A portion of the thread segment in question that extends from the cutting edge and having a constant radial distance to the screw center line, may connect to a portion of said thread segment having a radial distance that decreases in proximal thread direction.

According to a further aspect the invention provides an assembly of a screw according to the invention and a piece of work (construction part) in which the screw has been screwed in a self-tapping process.

Such as for instance may be the case in a boat, the piece of work may be plate-shaped, wherein the second portion is in threaded engagement with the plate, in particular the first portion can extend beyond the plate.
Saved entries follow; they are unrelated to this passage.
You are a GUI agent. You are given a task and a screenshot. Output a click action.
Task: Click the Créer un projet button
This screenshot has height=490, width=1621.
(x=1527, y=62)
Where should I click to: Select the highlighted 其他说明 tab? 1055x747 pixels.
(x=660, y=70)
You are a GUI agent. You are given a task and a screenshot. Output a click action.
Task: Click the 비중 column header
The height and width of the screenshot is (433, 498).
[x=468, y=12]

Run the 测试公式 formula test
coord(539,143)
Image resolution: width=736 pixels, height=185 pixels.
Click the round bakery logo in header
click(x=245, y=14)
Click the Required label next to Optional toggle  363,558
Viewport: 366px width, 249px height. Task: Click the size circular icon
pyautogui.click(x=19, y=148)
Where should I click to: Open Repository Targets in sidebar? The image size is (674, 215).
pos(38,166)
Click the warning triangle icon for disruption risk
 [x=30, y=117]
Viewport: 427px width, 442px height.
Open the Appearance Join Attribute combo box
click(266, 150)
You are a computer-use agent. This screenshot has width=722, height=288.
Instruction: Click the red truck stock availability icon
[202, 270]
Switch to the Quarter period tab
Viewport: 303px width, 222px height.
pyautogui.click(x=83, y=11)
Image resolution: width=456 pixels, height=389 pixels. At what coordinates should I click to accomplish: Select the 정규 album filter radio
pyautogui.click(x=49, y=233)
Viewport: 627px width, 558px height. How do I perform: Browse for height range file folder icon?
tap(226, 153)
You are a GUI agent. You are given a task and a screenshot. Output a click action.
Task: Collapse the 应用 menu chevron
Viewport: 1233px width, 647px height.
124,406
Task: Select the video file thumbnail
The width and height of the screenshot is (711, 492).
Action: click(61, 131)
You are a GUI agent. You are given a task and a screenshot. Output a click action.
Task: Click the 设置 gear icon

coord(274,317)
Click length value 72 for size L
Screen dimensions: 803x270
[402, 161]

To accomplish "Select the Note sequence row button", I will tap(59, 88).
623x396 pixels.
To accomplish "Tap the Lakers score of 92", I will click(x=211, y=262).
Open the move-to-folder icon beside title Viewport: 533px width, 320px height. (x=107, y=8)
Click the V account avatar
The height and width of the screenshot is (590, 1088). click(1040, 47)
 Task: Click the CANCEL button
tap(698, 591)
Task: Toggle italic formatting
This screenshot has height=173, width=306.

The plate may have been made of a thermo-setting synthetic material, in particular a thermo-setting polyester, wherein the thermo-setting synthetic material in particular is fiber-reinforced, in particular is fiberglass-reinforced.

The screw and hole into which tapping has to take place, may be geared to each other, and namely such that the piece of work has a hole for receiving the screw, wherein the hole has a radius exceeding the largest radius of the material of the screw relative to the screw center line in a distal end plane of the screw. The hole may have a radius exceeding the radial distance of the thread top at the leading end of the most distal thread segment to the screw center line. The hole may then have a radius that is smaller than the radial distance of the thread top at the leading end of the thread segment following in proximal direction to the screw center line. The hole may have a diameter exceeding the diameter of the shank of the screw. In that way the manufacturing tolerances of the hole do not need to be depended on so much.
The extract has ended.